At least four people have died and nearly 6 million people are without power in Florida after Hurricane Irma made landfall on Sunday on the Florida Keys as a Category 4 hurricane. The storm also flooded the streets of downtown Miami, turning the city’s main strip, Brickell Avenue, into a three-foot high raging river. Its arrival sparked one of the largest mass evacuations in U.S. history, with nearly 7 million people ordered to leave their homes. We go now to Florida to speak with one of the evacuees–the award winning Haitian-American writer Edwidge Danticat. She lives in Miami but had to evacuate to Orlando.
AMY GOODMAN: This is Democracy Now!, democracynow.org, The War and Peace Report. I’m Amy Goodman. At least four people have died and nearly 6 million people are without power in Florida, after Hurricane Irma made landfall Sunday in the Florida Keys as a Category 4 hurricane. The storm also flooded the streets of downtown Miami, turning Miami’s main strip, Brickell Avenue, into a three-foot-high raging river. The storm sparked one of the largest mass evacuations in U.S. history, with nearly 7 million people ordered to leave their homes.
We go now to speak with one of them. We go to Florida to speak with the award-winning Haitian-American writer Edwidge Danticat. She lives in Miami but had to evacuate to Orlando.

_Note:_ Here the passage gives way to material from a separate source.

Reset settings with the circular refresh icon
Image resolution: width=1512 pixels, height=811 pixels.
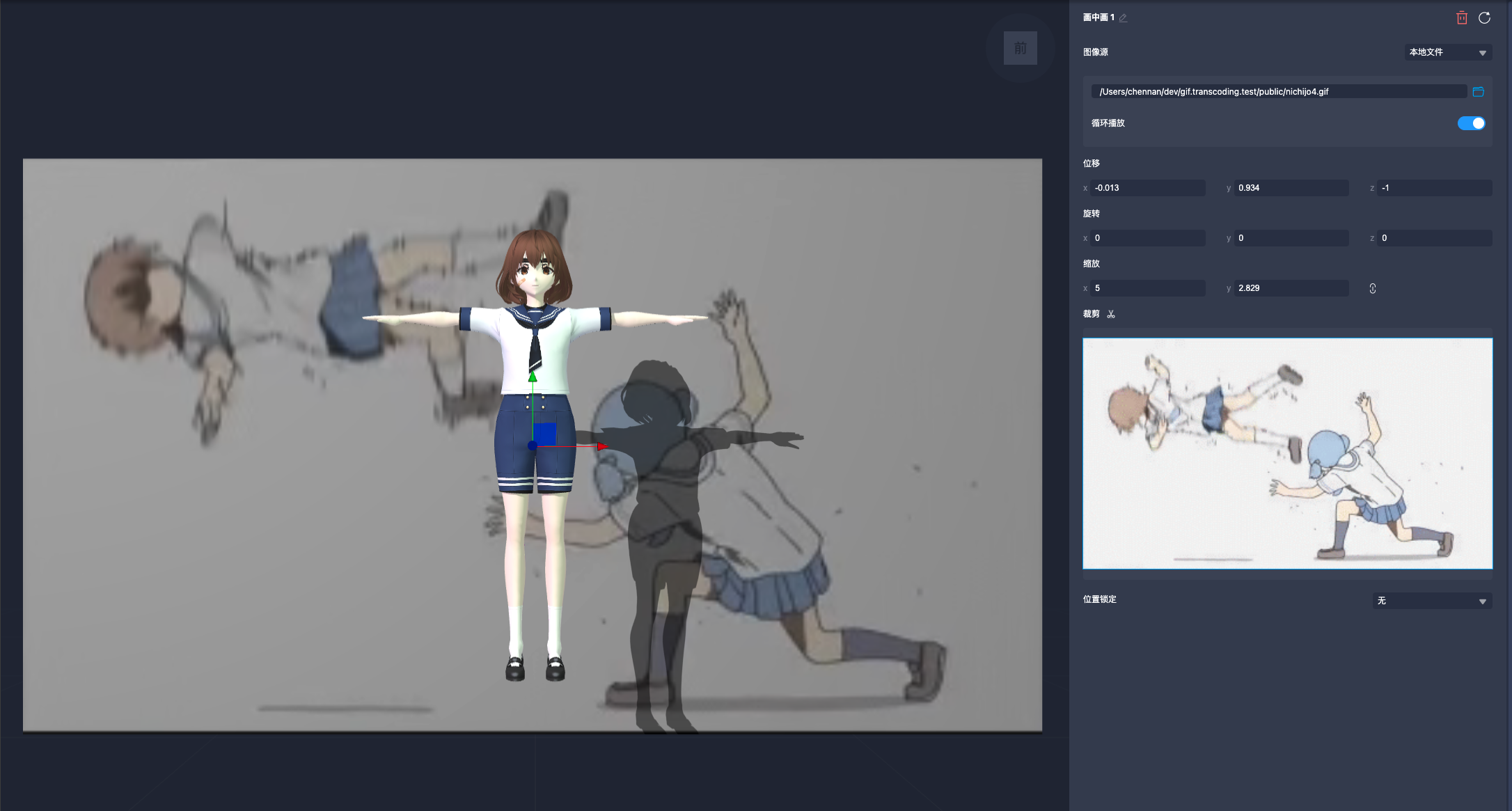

Edwidge, how are you? Where are you now? And your thoughts on what’s taking place in your state?
EDWIDGE DANTICAT: Good morning, Amy. Thank you for checking in. I am fine. I’m doing much better than a lot of other Floridians. We had to evacuate on Thursday, because the area that I live is not too far from downtown Miami, and it’s close to a bay. And so we’re part of an extended evacuation area. So we decided, actually, two hours’ notice, on Thursday, to drive up to Orlando, where we have friends. And the road was really—I’ve never seen anything like that. We were driving about 10 miles an hour most of the way because of—you know, we were among some of the 6 million or so people who were told to evacuate. So, it was a very long drive, with a lot of folks also leaving. And we got to Orlando, hoping for a weaker version of the storm. We didn’t—gas was very—there is a lot of shortage of gas, so people—we couldn’t clear the state totally. So we stayed in Orlando with some friends, where the storm did come last night in a weaker version. There was a lot of wind. And I’m not sure what the damage is out there now, because we haven’t been able to go out. We don’t have any power where I am, as most of something like 3 million Floridians don’t have power. But we’re OK. And we are happy to survive, and are ready to return and see what happened, what we can do to help.
AMY GOODMAN: I wanted to ask you about an issue that also plagued people as Hurricane Harvey was hitting Texas, where, in Houston, something like 85,000 young people have DACA status, are allowed to stay, live and work in this country, and in the midst of the horror of that hurricane, President Trump pulls DACA. I wanted to ask you about temporary protected status for more than 50,000 Haitians, their status set to expire in July. But after pressure from immigrant rights activists, the Trump administration extended the temporary protected status for six months, meaning they could again face the threat of deportation in January. Are you hearing concern about this, as people are fleeing, as millions were forced to evacuate? Edwidge?
We may have just lost Edwidge Danticat, who was speaking to us from Orlando. She actually lives in Miami, but she is one of the 7 million evacuees in Florida.